Rationale We have demonstrated that transactivation of EGF-R by lysophosphatidic acid (LPA) partly regulates IL-8 secretion in human bronchial epithelial cells (HBEpCs). The present study provides evidence that crosstalk between G protein-coupled LPA receptors and EGF-R regulates LPA-induced cyclooxygenase 2 (COX-2) expression and prostaglandin E2 (PGE2) production in HBEpCs.
Methods/Results LPA (1 μM) treatment induced COX-2 expression at mRNA and protein levels but had no effect on COX-1 expression. Down-regulation of COX-2 by transfection of COX-2 siRNA blocked LPA-induced PGE2 release in HBEpCs. Pretreatment of HBEpCs with pertussis toxin (PTx), intracellular calcium chelator (BAPTA-AM), overexpression of dominant negative PKC delta, IKK inhibitor (Bay11-7082), JNK inhibitor (JNKi), transfection of c-Jun siRNA, or C/EBPβ siRNA blocked LPA-induced COX-2 expression. Further, down-regulation of EGF-R by EGF-R siRNA or pretreatment with EGF-R tyrosine kinase inhibitor (AG1478) partly attenuated LPA-induced phosphorylation of C/EBPβ, COX-2 expression, and PGE2 release but not phosphorylation of IκB, JNK1/2, and nuclear localization of NF-κB.

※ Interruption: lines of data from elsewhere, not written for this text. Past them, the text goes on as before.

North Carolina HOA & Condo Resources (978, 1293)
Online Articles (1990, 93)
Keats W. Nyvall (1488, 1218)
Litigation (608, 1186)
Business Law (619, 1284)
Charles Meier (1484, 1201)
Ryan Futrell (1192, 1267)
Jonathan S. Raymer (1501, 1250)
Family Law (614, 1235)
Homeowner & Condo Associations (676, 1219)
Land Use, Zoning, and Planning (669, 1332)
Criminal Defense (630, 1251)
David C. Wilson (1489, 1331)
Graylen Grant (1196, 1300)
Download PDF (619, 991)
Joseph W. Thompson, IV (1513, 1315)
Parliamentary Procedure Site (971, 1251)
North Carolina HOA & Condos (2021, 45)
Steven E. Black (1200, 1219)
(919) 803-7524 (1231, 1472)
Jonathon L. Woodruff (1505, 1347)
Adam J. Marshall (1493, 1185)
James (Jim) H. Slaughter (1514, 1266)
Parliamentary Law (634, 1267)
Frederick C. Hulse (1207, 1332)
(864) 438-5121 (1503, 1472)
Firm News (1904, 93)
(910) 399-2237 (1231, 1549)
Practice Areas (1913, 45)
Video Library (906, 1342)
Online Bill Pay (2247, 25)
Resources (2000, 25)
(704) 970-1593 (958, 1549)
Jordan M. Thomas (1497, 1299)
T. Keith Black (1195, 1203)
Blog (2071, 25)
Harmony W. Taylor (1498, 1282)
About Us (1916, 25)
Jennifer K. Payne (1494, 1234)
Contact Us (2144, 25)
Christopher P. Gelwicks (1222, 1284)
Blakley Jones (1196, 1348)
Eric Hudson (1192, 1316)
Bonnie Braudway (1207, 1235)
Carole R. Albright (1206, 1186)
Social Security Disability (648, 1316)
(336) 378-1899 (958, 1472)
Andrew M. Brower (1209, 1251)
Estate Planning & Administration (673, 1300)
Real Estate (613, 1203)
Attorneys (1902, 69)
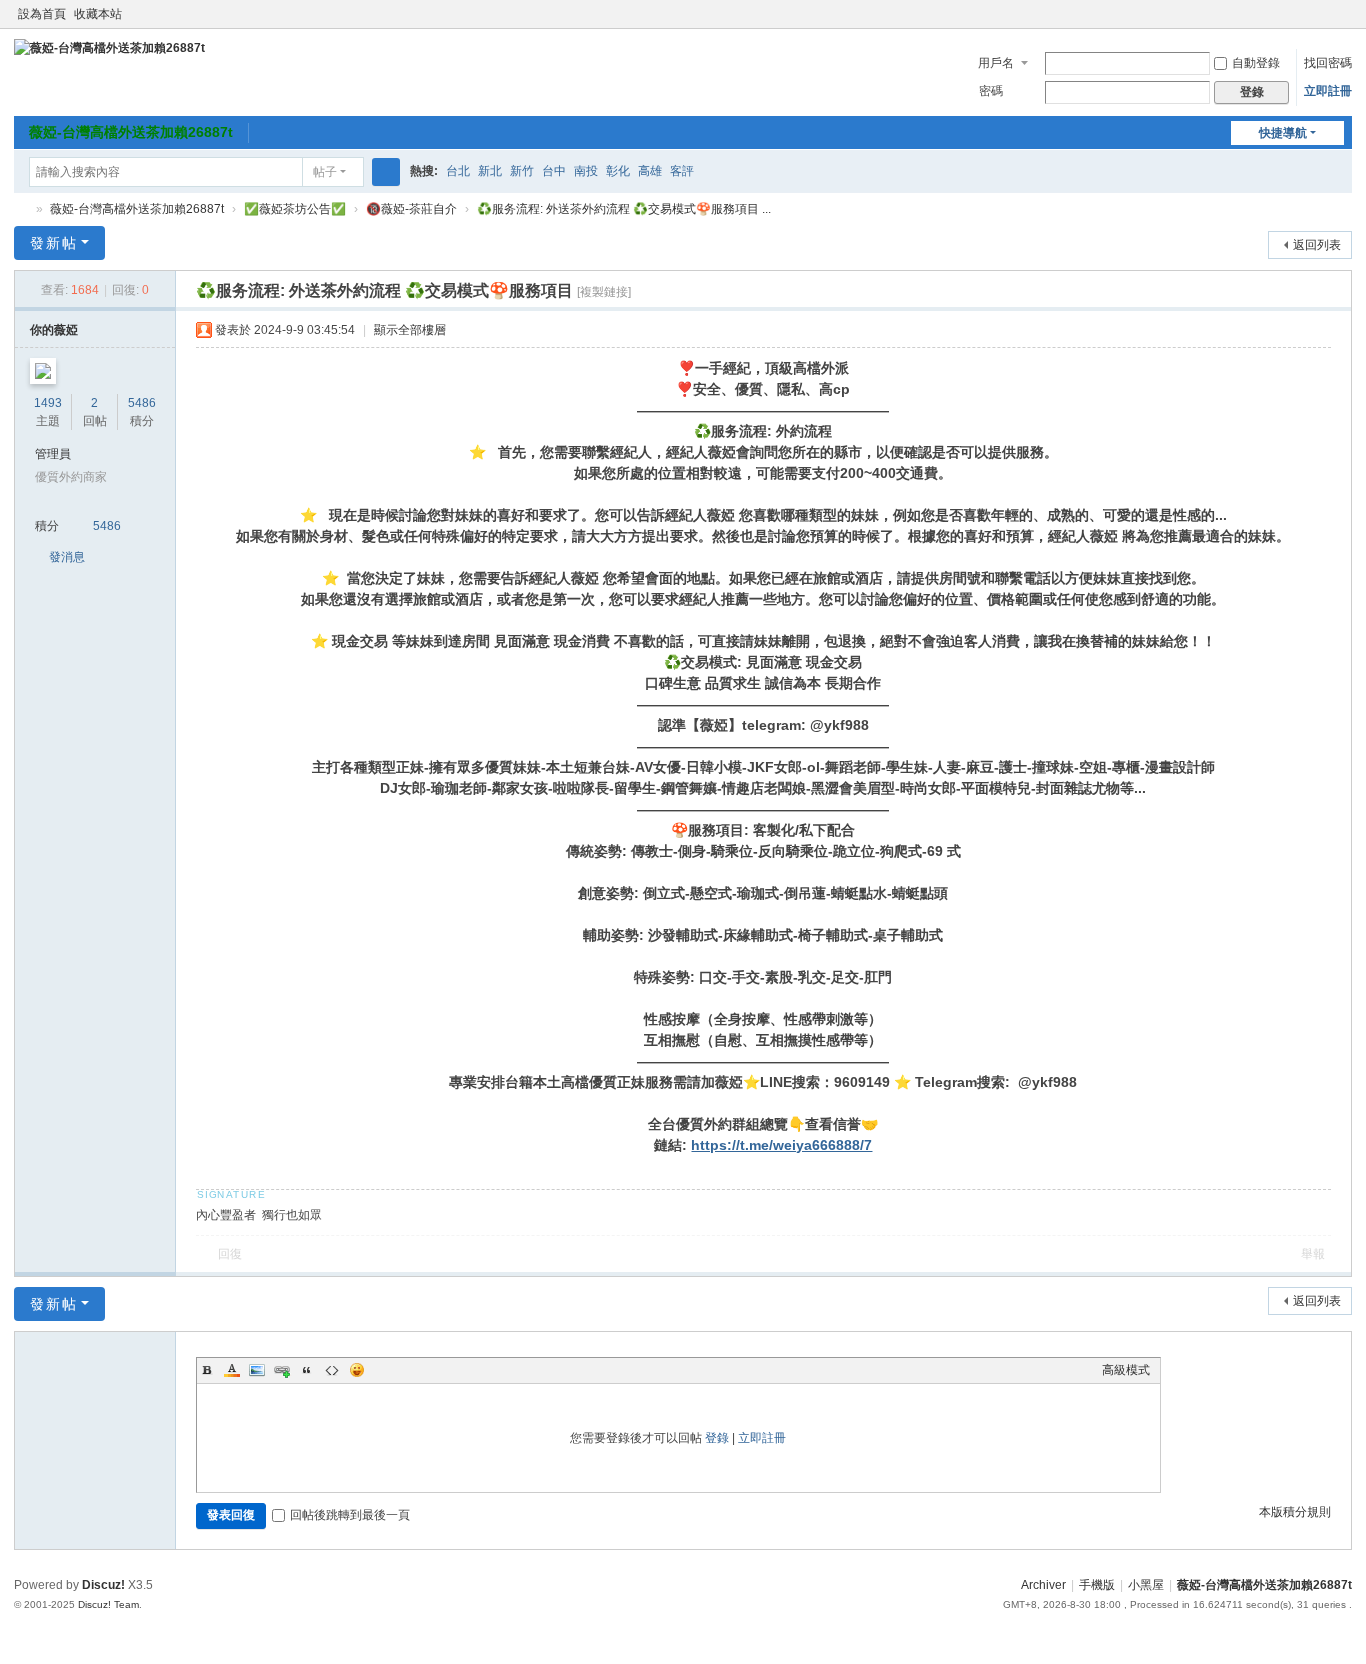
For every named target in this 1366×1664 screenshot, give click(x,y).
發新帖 (54, 243)
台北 (458, 171)
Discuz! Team (108, 1604)
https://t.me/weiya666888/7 (781, 1145)
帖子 (325, 172)
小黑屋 (1146, 1585)
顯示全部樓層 (410, 330)
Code (332, 1370)
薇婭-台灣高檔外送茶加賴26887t (131, 132)
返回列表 (1317, 245)
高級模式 (1126, 1370)
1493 (48, 403)
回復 (230, 1254)
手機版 (1097, 1585)
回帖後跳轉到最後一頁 (350, 1515)
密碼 (991, 91)
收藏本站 (98, 14)
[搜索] (386, 172)
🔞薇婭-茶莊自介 (411, 209)
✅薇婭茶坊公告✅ (295, 209)
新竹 (522, 171)
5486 (142, 403)
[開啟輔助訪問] (1324, 14)
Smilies (357, 1370)
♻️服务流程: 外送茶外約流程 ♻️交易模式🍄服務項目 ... (624, 209)
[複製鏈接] (604, 292)
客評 (682, 171)
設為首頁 (42, 14)
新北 (490, 171)
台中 (554, 171)
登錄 (717, 1438)
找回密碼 (1328, 63)
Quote (307, 1370)
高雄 (650, 171)
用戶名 (996, 63)
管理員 (53, 454)
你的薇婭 (54, 330)
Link (282, 1370)
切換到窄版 (1343, 22)
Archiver (1043, 1585)
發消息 (67, 557)
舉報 (1313, 1254)
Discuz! (103, 1585)
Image (257, 1370)
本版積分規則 (1295, 1512)
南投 (586, 171)
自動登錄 (1256, 63)
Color (232, 1370)
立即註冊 (1328, 91)
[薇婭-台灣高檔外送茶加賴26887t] (109, 48)
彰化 (618, 171)
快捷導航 (1283, 133)
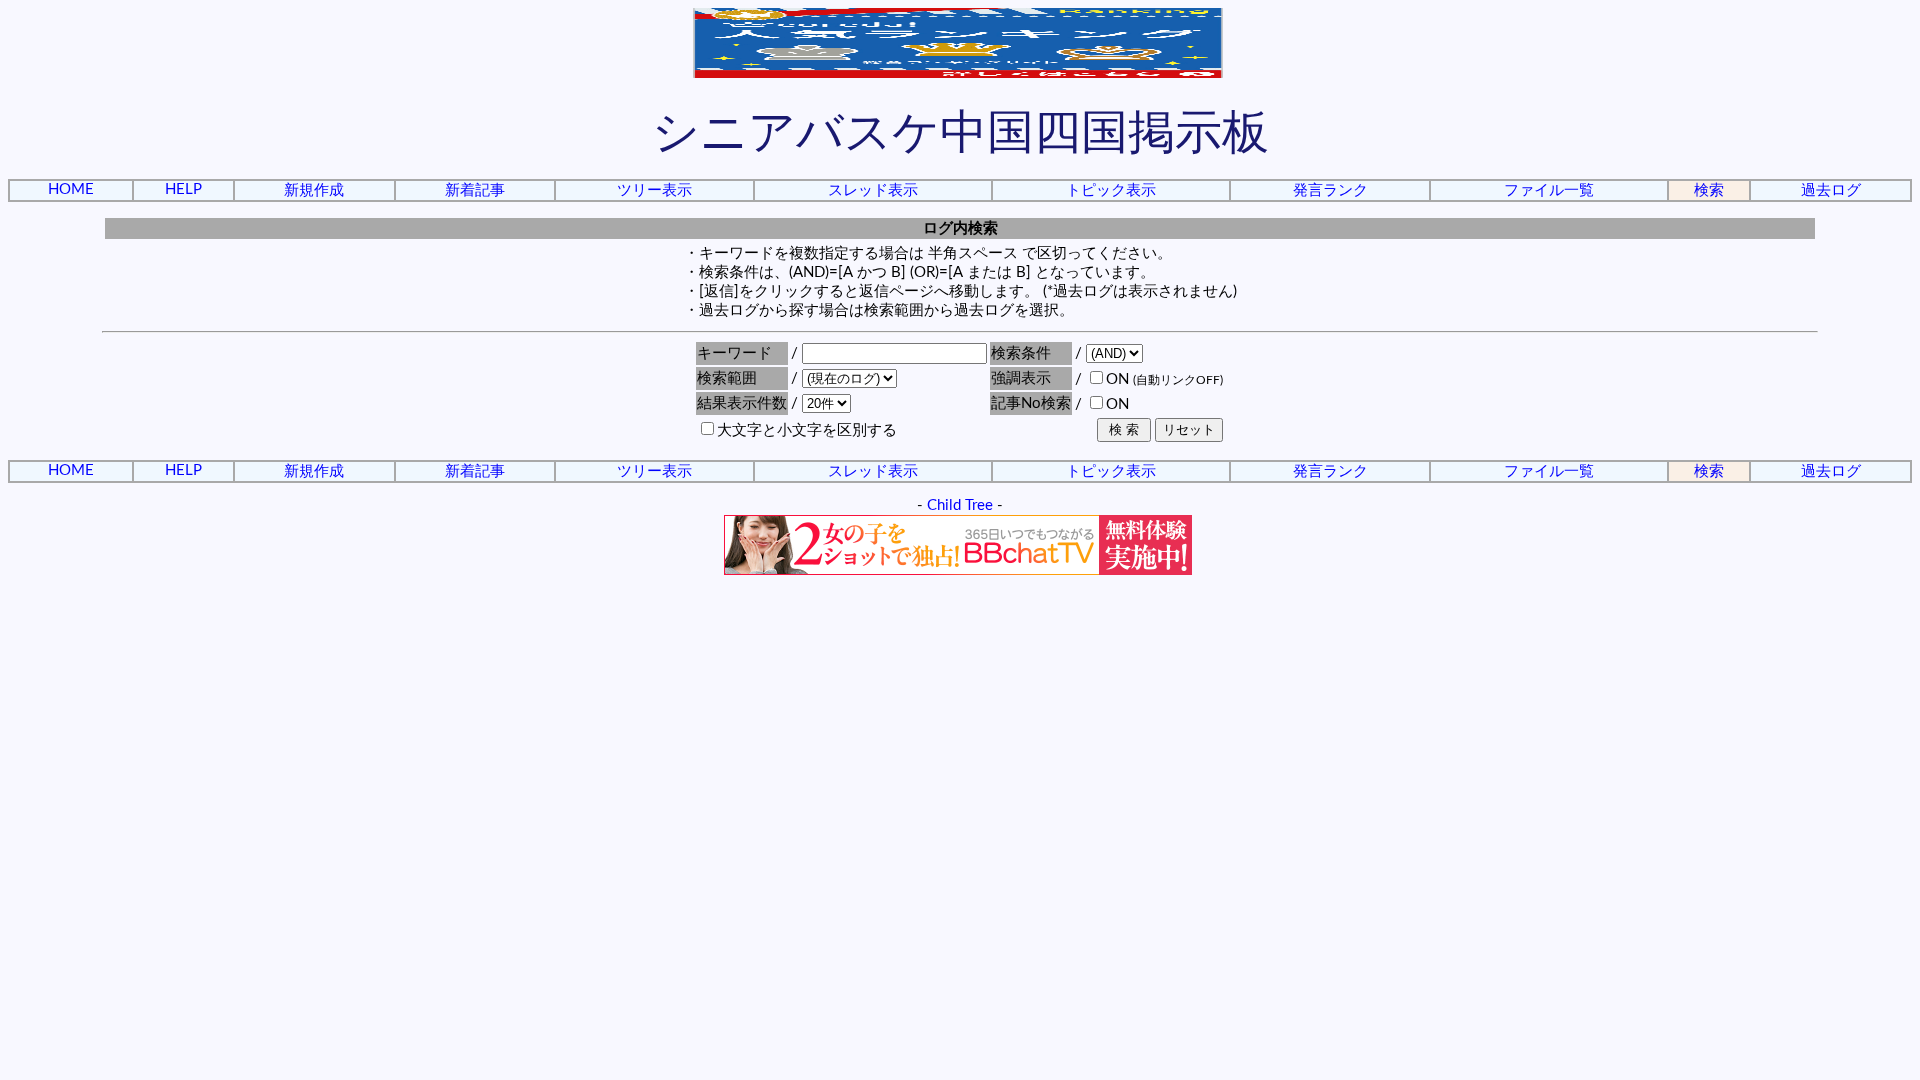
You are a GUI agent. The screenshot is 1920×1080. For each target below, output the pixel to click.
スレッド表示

Conclusions We show here that LPA induces COX-2 expression through intracellular calcium, activation of PKC delta, NF-κB, JNK/AP-1, C/EBPβ, and EGF-R transactivation. Since COX-2 is anti-inflammatory in the airway, the present results suggest that LPA plays a protective role in airway inflammation and remodeling.
Supported by NIH grant HL 71152 to V.N.